The Southern Baptist Convention's Richard Land stumbled over the heels of the exit polls to argue without foundation that in the mid-term elections, "American voters" demanded the Republicans "repeal ObamaCare."
Land is wrong, as Dan at Bold Faith Type explained:
Edison Research's exit polls - which are used by the Associated Press, CNN, CBS, ABC, NBC and Fox News - show that a minority of midterm voters (48%) wanted to repeal health care reform, with 31% wanting it to do more and 16% wanting to leave it as is. Furthermore, voters who turned out on Tuesday were more conservative than the country at large. Taking a wider view, a Gallup poll that was in the field last weekend showed that less than ¼ of Americans (23%) think repealing health care should be Congress's top priority after the election.
Inattentive to the polling data, Land appeared to be instead parroting the message of right-wing strategist Richard Viguerie. Both said the voters had decided "to give the Republicans one more chance" to cut the size of government, although the polling data shows that Americans' overarching concern is the economy.
Centers for Disease Control analysis suggests that any further health reform action should take the form of an expansion of benefits. Not repeal. As Reuters reported:
Nearly 59 million Americans went without health insurance coverage for at least part of 2010, many of them with conditions or diseases that needed treatment, federal health officials said on Tuesday.
hey said 4 million more Americans went without insurance in the first part of 2010 than during the same time in 2008.
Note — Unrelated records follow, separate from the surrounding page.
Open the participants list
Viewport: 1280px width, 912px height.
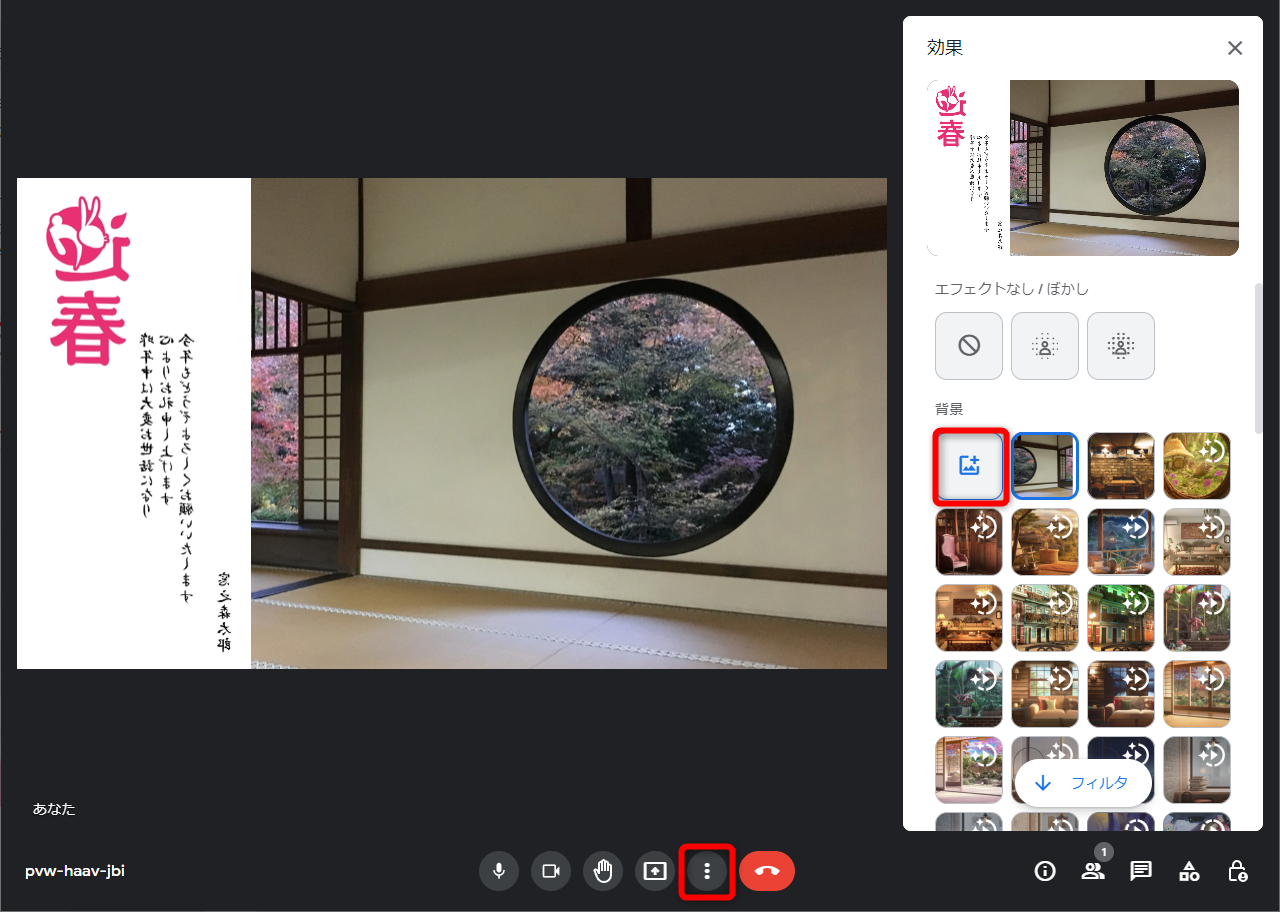(x=1093, y=871)
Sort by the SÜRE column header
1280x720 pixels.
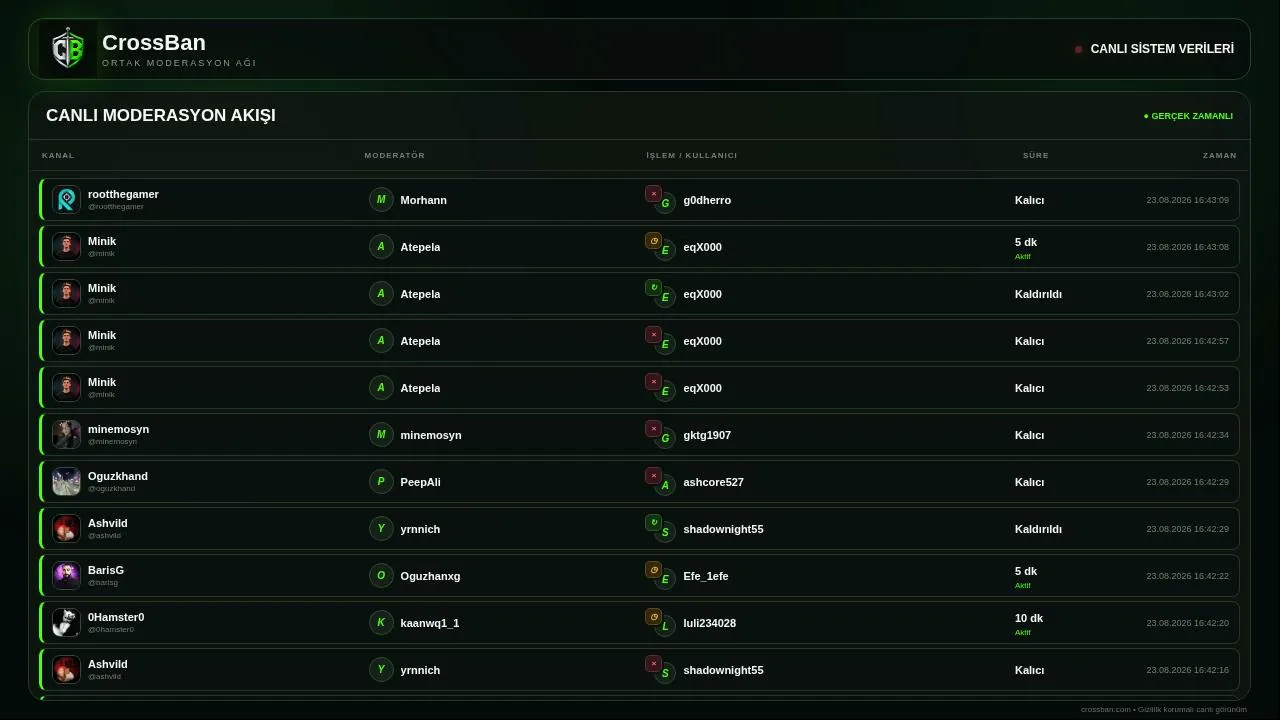1036,156
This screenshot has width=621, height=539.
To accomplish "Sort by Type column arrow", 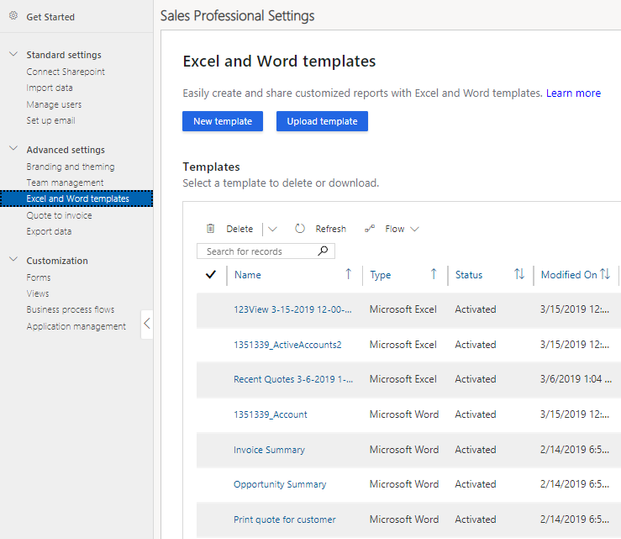I will click(x=433, y=274).
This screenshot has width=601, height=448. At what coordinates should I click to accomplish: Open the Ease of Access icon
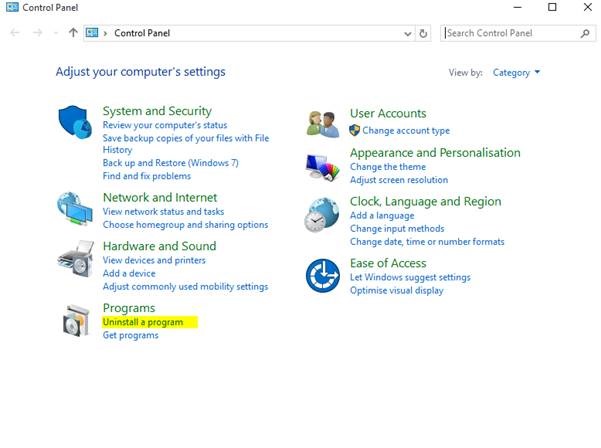[x=323, y=275]
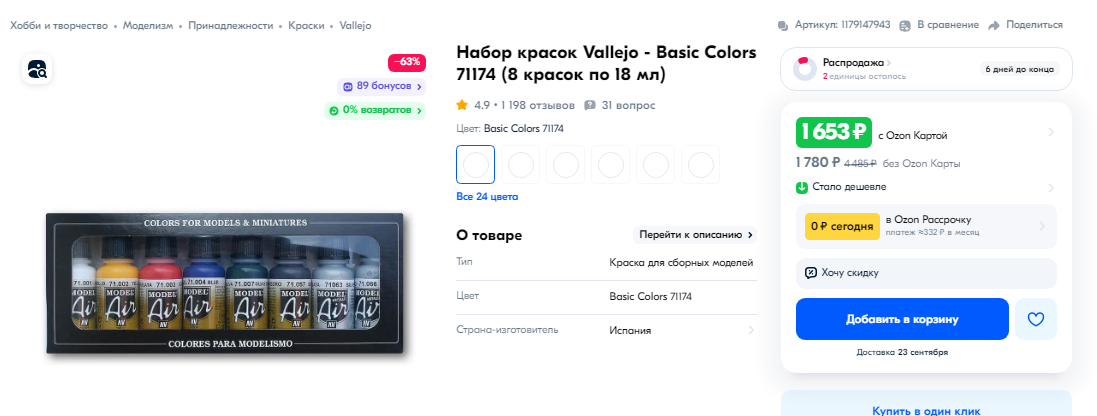Click the share arrow icon
Image resolution: width=1097 pixels, height=416 pixels.
click(993, 25)
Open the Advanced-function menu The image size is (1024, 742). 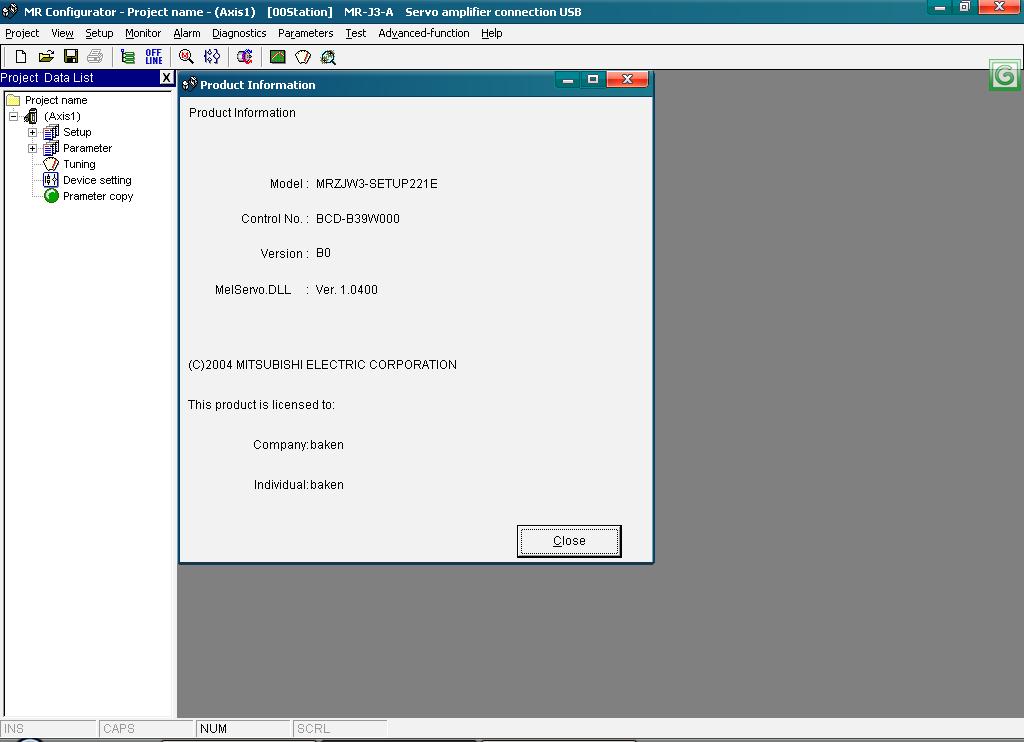coord(423,33)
"Both adults and kids lost private coverage over the past decade," Dr. Thomas Frieden, director of the U.S. Centers for Disease Control and Prevention, told a news briefing.
The findings have implications for U.S. healthcare reform efforts. A bill passed in March promises to get health insurance coverage to 32 million Americans who currently lack coverage.
Lack of health insurance kills at a rate of about one American every 12 minutes, Harvard Medical School researchers found.
How many would Southern Baptists like to see sacrificed on the altar of the Land/Viguerie political goals?